ED: Bingo. I think it’s fairly phonetical, wouldn’t you say? …
Pitchfork: So you named it after an uninhabited island off the coast of Massachusetts?
ED: Yeah. We were doing some recording in Cape Cod, and we were looking at some typography. We were invited to that area once, and we thought it was really beautiful. And we liked the name. We didn’t camp there or anything, but we spent a lot of time there because of my grandmother’s house there. So we had a chance to really explore the region, and it was an area that we thought was really pretty because it was so natural and untouched. We really enjoyed it.

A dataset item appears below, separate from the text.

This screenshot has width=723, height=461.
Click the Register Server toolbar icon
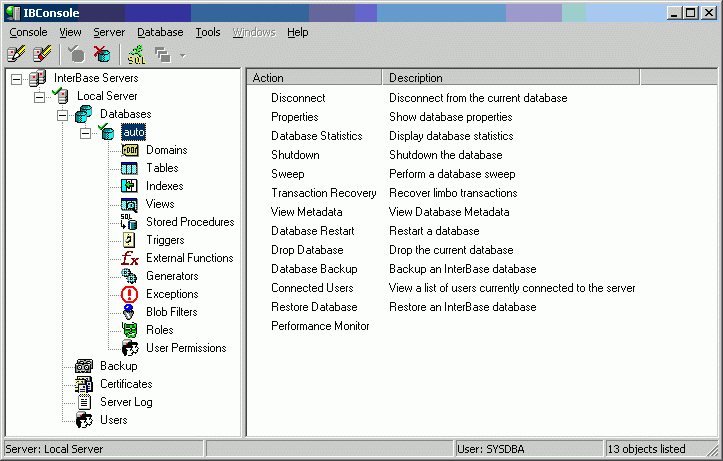(x=16, y=54)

Pitchfork: Are you prepared for the possibility that people will actually be seeking out this island now that you’ve named the album after it?
ED: I doubt that people will, but sure. I don’t think it’s a public space, but I also don’t think there’s much to do once you get there. It’s extremely small, like the size of a city block. There are some trees, and there’s not a sandy beach. So I don’t think there’s that much excitement about visiting it. But yeah, if people want to charter a boat and check it out.
The island is, of course, visible on Google Maps. Nonamessett Rd. passes through it, en route to the larger Nonamessett Island to the east. There is one building on the island’s “southern point” from which a pier extends into the Monsod Bay.